I am not sufficiently immersed in the case law on the Human Rights Act to engage with the points made in the consultation paper about its machinery provisions, including the approach to statutory interpretation that it authorises and the remedies for which it provides. I note, however, that these and other related points go to the pushmi-pullyu character of the relations between the institutions of government that have been a feature of the British constitution for centuries. They prompt me to ask a question that has bothered me for some time.
Why is it, in so much common law discourse, that arguments about the need to restrict the role of courts in rights protection and related aspects of public law never consider what necessarily is the other side of the coin: the capacity and willingness of the political branches of government to play their part in protecting rights and maintaining constitutional principles and values?

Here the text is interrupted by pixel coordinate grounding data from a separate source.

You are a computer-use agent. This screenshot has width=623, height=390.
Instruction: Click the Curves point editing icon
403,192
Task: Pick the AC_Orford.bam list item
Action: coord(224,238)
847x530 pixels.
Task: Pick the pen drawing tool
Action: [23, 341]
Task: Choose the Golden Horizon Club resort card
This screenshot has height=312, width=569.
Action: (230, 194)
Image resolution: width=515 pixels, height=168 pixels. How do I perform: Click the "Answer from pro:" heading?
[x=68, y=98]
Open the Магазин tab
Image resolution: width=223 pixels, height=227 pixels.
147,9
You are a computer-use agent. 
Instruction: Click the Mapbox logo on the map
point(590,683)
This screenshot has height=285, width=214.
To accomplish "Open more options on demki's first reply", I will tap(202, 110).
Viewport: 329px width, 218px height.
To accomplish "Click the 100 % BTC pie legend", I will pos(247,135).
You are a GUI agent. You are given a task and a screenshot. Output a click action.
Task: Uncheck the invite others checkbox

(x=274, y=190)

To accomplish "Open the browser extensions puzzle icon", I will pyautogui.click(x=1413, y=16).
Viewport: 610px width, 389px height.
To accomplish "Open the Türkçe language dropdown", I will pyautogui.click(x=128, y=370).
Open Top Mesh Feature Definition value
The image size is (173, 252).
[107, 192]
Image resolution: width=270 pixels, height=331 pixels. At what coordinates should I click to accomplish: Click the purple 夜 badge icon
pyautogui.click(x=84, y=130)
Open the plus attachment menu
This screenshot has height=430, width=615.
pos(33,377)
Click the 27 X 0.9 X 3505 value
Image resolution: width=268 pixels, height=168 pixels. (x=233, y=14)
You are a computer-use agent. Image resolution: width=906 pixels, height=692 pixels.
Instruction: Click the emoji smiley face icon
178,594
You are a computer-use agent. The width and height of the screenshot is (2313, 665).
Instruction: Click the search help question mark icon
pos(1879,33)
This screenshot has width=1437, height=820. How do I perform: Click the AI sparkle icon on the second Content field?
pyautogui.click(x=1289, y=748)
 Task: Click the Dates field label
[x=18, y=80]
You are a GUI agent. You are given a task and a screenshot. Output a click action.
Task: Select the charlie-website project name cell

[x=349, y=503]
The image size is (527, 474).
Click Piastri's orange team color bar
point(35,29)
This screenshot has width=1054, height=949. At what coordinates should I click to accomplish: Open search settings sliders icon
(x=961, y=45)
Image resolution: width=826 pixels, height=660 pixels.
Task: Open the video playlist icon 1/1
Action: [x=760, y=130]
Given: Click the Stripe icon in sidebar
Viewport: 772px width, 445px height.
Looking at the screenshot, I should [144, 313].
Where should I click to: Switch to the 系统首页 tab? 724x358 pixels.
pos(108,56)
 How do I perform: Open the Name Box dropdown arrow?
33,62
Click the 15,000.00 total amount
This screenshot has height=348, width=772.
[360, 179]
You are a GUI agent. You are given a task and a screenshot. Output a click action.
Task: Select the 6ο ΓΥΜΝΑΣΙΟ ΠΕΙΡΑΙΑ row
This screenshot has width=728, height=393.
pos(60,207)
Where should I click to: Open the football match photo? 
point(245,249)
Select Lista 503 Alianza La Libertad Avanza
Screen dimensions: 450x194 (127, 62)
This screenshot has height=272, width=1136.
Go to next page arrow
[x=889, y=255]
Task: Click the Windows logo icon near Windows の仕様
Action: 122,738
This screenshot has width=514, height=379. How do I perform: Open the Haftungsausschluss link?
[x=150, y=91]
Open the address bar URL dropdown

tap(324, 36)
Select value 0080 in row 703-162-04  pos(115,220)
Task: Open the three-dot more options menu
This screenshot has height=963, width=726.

The British constitutional tradition, inherited by many other states in some form, assumes an integrated set of arrangements in which institutions complement each other and each has a distinctive role to play. The insistence on parliamentary sovereignty requires a greater justification than the legitimacy conferred by quinquennial elections, important although this is. It also, surely, rests on assumptions about the manner in which the Parliament uses its sovereignty in law-making and carries out its responsibilities for scrutinising the executive government which it has created and substantially empowered.
A host of issues needs attention from this perspective. They include, by way of topical example, the channelling of the sovereignty of Parliament to enact ‘skeleton legislation’ authorising law-making on significant matters by subordinate rules to which Parliament pays little attention and over which it has relatively little effective control. They also include the extent to which decisions affecting public and individual interests are made by the executive in ways that are beyond the reach of Parliament at all, through the exercise of ill-defined prerogative and other forms of executive power recognised by the common law.
These and other historical lacunae in the reach of the authority of Parliament have grown in significance through globalisation and privatisation. A truly modern approach to constitutional reform would tackle long-standing problems like these, which go to the efficacy of parliamentary government on which the separation of powers relies.